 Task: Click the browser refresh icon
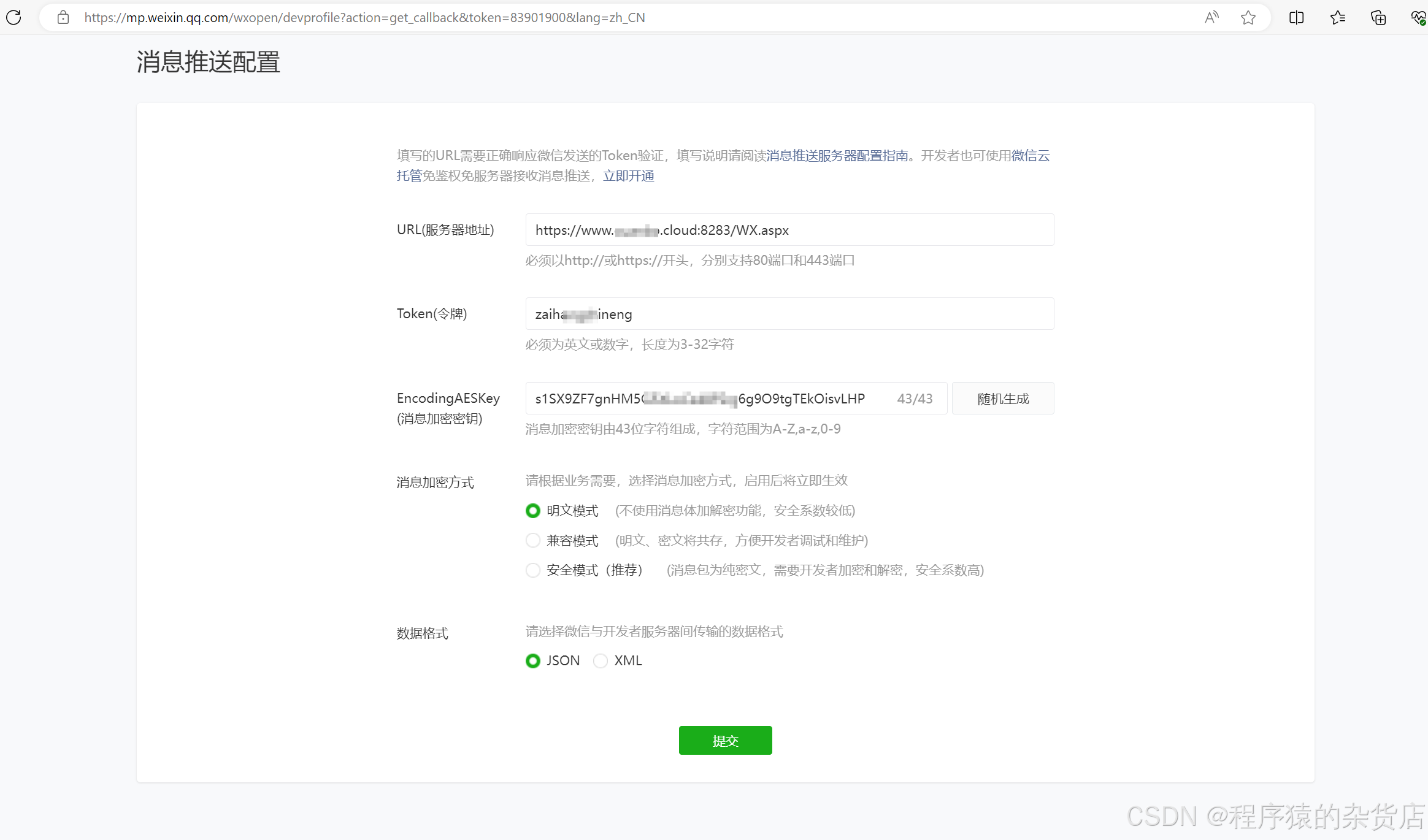click(13, 17)
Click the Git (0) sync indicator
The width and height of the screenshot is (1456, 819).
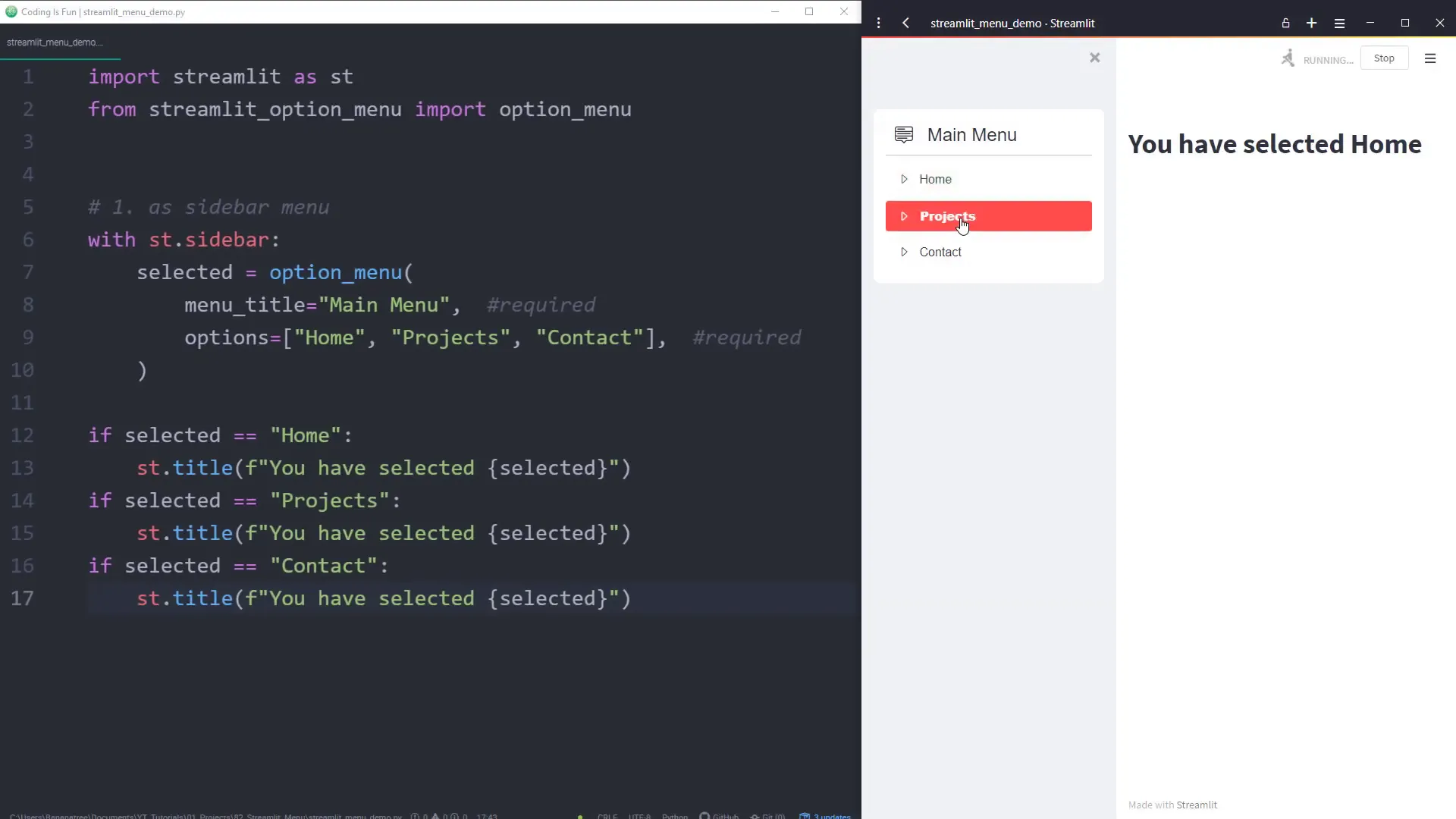(768, 816)
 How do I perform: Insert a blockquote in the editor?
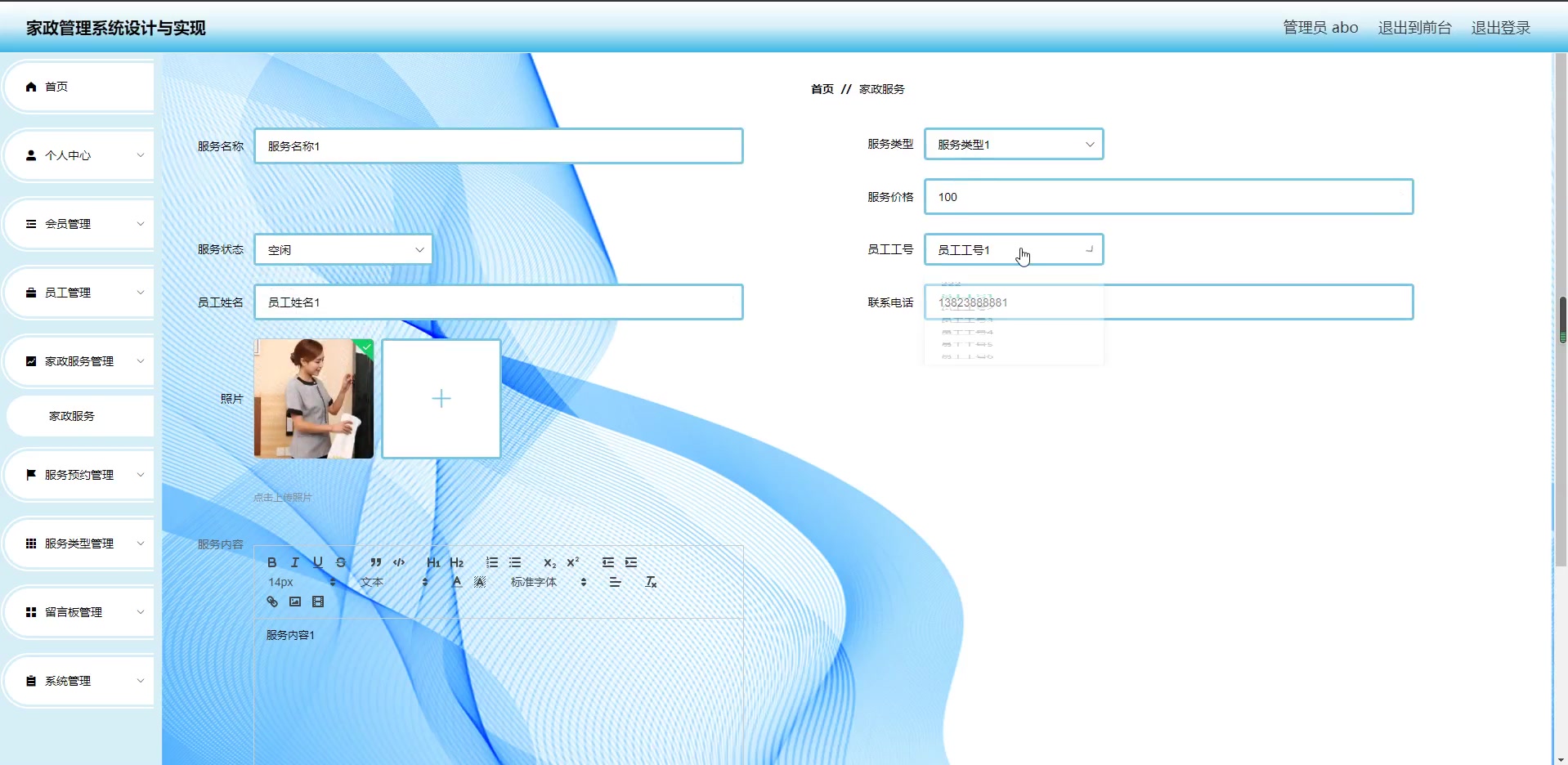(x=375, y=562)
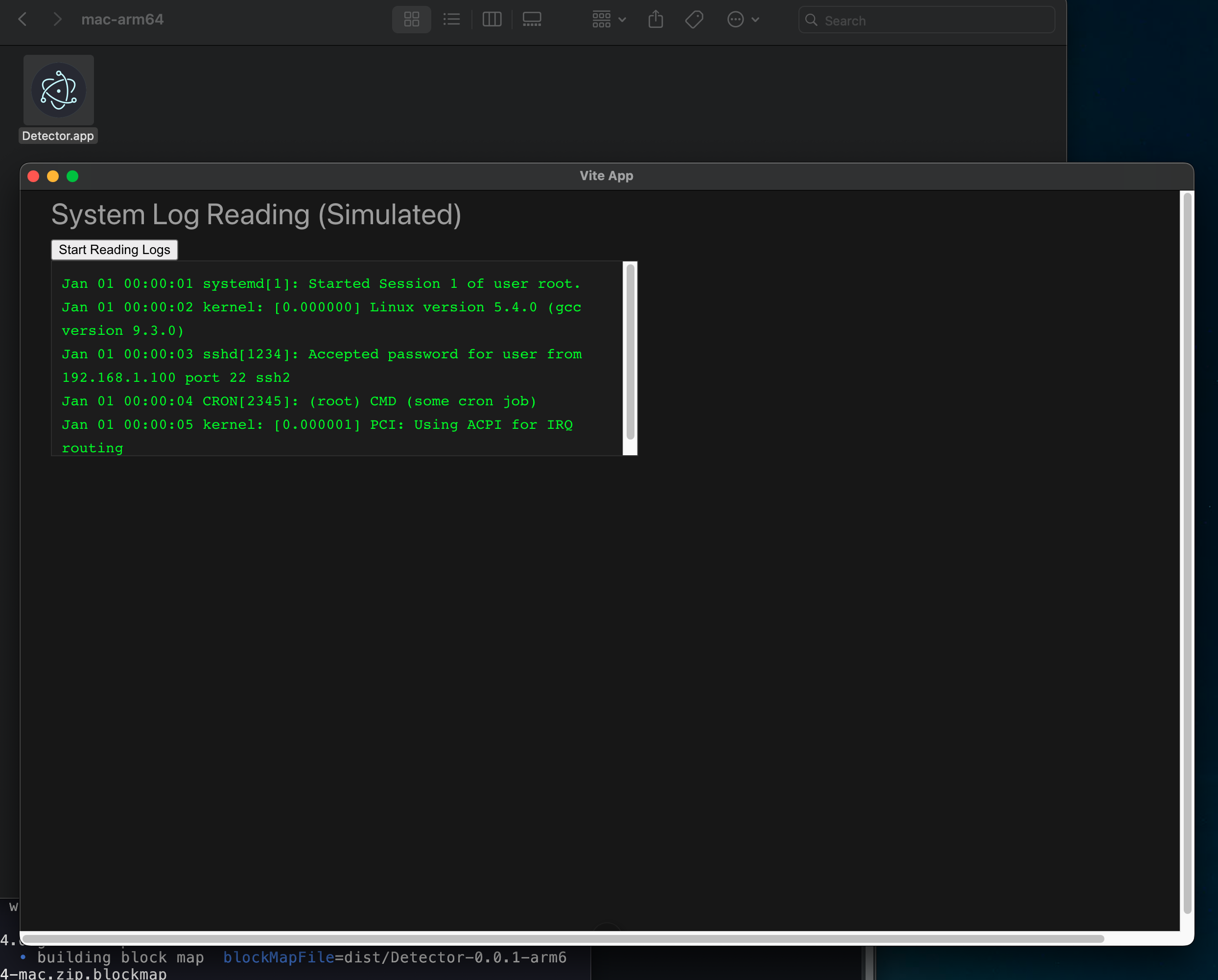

---

● Task instructions
Only the lines from the one containing "The width and" through the last line of the entries, both included, should be repeated exactly, and the pictures should be left out.

● Result for this exercise
The width and height of the screenshot is (1456, 819).
(768, 816)
 How do I perform: Insert a blockquote in the editor?
(x=375, y=562)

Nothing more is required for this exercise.